Now I understand. It was a lack of knowledge from my part.

Then, when doing the math for FIRE and calculating that I need 25 times my yearly expenses, I need to have that money invested but not in a 401K or Traditional IRA because it should be after taxes. Or if I consider the 401K/T. Roth then I have to take in consideration that I have to pay taxes in that money.

MrMoogle

  • Handlebar Stache
  • *****
  • Posts: 1128
  • Age: 35
  • Location: Huntsville, AL
Re: FIRE? How is that possible considering 401K and IRA penalizations?
« Reply #10 on: June 07, 2017, 10:28:55 AM »
Now I understand. It was a lack of knowledge from my part.

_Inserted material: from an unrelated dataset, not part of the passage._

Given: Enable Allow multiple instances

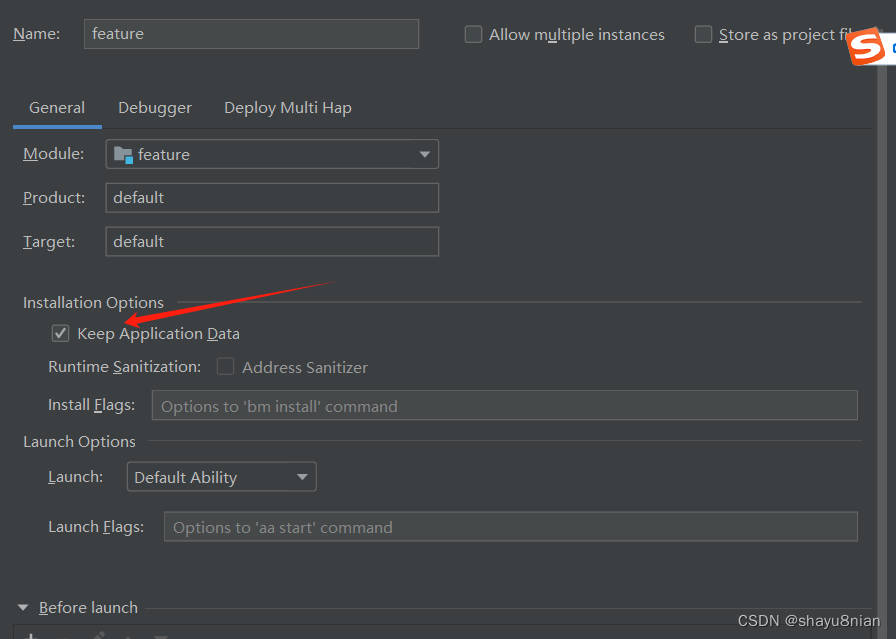Looking at the screenshot, I should pos(473,34).
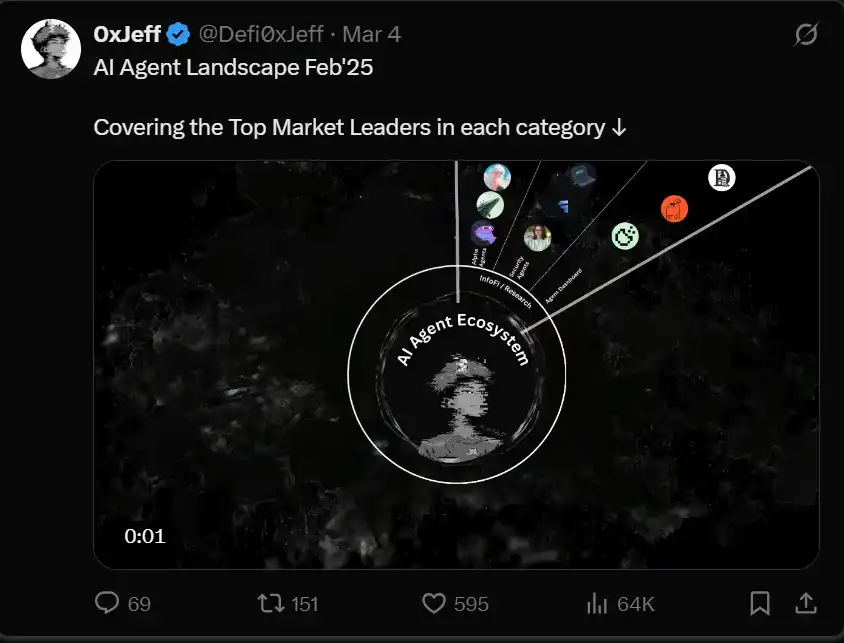
Task: Click the Grok slash-circle icon
Action: pyautogui.click(x=805, y=35)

Then, when doing the math for FIRE and calculating that I need 25 times my yearly expenses, I need to have that money invested but not in a 401K or Traditional IRA because it should be after taxes. Or if I consider the 401K/T. Roth then I have to take in consideration that I have to pay taxes in that money.
Yes, and it's typically better overall to have it in your 401k/tIRA, and account for taxes, realizing they will be relatively small taxes.

Larsg

  • Stubble
  • **
  • Posts: 127
Re: FIRE? How is that possible considering 401K and IRA penalizations?
« Reply #11 on: June 14, 2017, 01:23:23 AM »
I've been reading for a while in this forum and I'm trying to understand something that I have not seen explained:
Let's say I'm saving money; I max out my 401K and my ROTH IRA.
Also, I have a personal taxable investment account.
Lets say I spend 50K a year in living expenses, so I would need a stash of 50K x 25 = $1,25 Million to retire.
Now, I might have this amount of money if I consider all my accounts together, but the real scenario is that I cannot touch the money in either the 401K or ROTH IRA if I don't want to pay for fees since I'm not old enough to withdraw money and not be penalized.

So how does this really work?
How are Mustachians doing the math?

Thank you for taking the time to explain.

Look up rule 72 that you can enact any time but once you start, you can't stop. It is penalty free, basically, you pick an equal amount within limits outlined within rule 72 that you will receive until retirement age. Prob lots of experts on this out on the forum but if not, just research online Rule 72 for Early Retirement and you will get some good research and go to info to carefully consider. Good Luck!